Start of Source

Approximately 85% of OFC's portfolio house tenants whose highly secure, mission-critical work cannot be performed remotely, including 65% of space that is either located in secure government campuses that OFC leased to them or have required secured compartmented information facility environments, and another 20% have other very high security protocols, which does not permit these tenants to conduct this WFH or unsecured locations. The inability for tenants to perform their job functions remotely should provide protection against the growing sentiment for an increased WFH environment that is likely to otherwise lessen demand for office space going forward.

Stable Fundamentals: Fitch expects COPT to operate with mid-single-digit same store NOI growth near term, which is driven by a couple of non-renewals in its regional office portfolio and to then exhibit positive low single-digit growth through the remainder of the forecast period, supported by similar growth in U.S. defense spending as has been seen historically. COPT's portfolio is well positioned to benefit from above average spending growth in key defense/IT initiatives, such as intelligence, surveillance, reconnaissance, missile defense, navy force and cybersecurity.

The company's outsized exposure to higher growth defense IT projects allowed the company to grow its defense revenues by 3% per annum through the five-year U.S. defense industry downturn between 2011 and 2015.

Preleasing Balances Development Risk: Fitch expects pre-leasing will continue to mitigate development risk, owing to COPT's strong relationships with key U.S. government and private sector defense tenants. The company has been able to maintain consistently high levels of development leasing levels. The pipeline has been almost entirely pre-leased to both government agencies and defense contractors supporting these entities.

COPT's total development pipeline has grown above historical averages as a share of total assets. However, COPT's strong relationship with the U.S. government provides unique insight into demand trends in its defense-tenant niche that helps limit the risk of its developmental growth strategy.

End of Source
Start of Recorded information

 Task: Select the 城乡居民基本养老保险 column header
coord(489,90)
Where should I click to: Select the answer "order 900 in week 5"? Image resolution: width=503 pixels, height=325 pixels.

End of Recorded information

*Task requirements*:
a) Swap "defense contractors" for "defense firms" and write out the COPT passage starting with "The company's outsized" and going on through "supporting these entities.".
b) Carry on the COPT passage from the point where it stops.

*Answers to the exercises*:
a)
The company's outsized exposure to higher growth defense IT projects allowed the company to grow its defense revenues by 3% per annum through the five-year U.S. defense industry downturn between 2011 and 2015.

Preleasing Balances Development Risk: Fitch expects pre-leasing will continue to mitigate development risk, owing to COPT's strong relationships with key U.S. government and private sector defense tenants. The company has been able to maintain consistently high levels of development leasing levels. The pipeline has been almost entirely pre-leased to both government agencies and defense firms supporting these entities.

b)
Sound Credit Protection Metrics: Fitch expects COPT's leverage (net debt-to-recurring operating EBITDA) to sustain at around low 6x over the forecast horizon, primarily through incremental EBITDA from development and by funding new investments on a generally leverage-neutral basis, mainly through proceeds from data shell dispositions and debt issuance. Fitch expects fixed-charge coverage will sustain around the 4.0x range over the Rating Outlook horizon, due primarily to recurring operating EBITDA growth via developments and generally consistent leverage.

Mostly Unencumbered Portfolio: The company's unencumbered asset coverage of unsecured debt was modestly below the 2.0x at Fitch's last review. Positively, unencumbered properties generate approximately 96% of the company's NOI, and development deliveries should strengthen COPT's unencumbered portfolio asset quality and coverage.

Conservative AFFO Payout Ratio: COPT's AFFO payout ratio was 65% for 2021 and 64% and 71% in 2020 and 2019, respectively.

Derivation Summary

COPT's defense/IT office strategy provides a defensible niche that should limit rental income risk relative to similarly rated peer, Hudson Pacific Properties (BBB-/Negative) due to above-average tenant credit quality and retention rates based on the high level of tenant investment in building security and infrastructure. However, it also results in high exposure to secondary and tertiary markets in aligning its portfolio with key defense initiative locations in comparison to office peers, such as SL Green (BB+/Negative) and Vornado Realty Trust (BB+/Stable), whose portfolios are concentrated within gateway markets.

COPT's markets generally have less robust non-defense related office using demand and weaker access to institutional equity and secured mortgage debt capital. The company's financial policies are appropriate to moderately strong for the 'BBB' category for a REIT with the company's portfolio quality. COPT is an established unsecured borrower with demonstrated public bond issuance.

Key Assumptions

Fitch's Key Assumptions Within the Rating Case for the Issuer Include:

U.S. defense spending grows at a low single-digit rate through the forecast period;

SSNOI low single digit growth through the remainder of the forecast period, which reflects slightly improving occupancy thereafter, modest negative re-leasing spreads on renewals in 2022-2023 and 2% annual lease escalations;

Development spend totals approximately $300 million per annum through the forecast period. No acquisitions are projected;

No equity issuance during the forecast period, and dispositions of approximately $200 million in 2023.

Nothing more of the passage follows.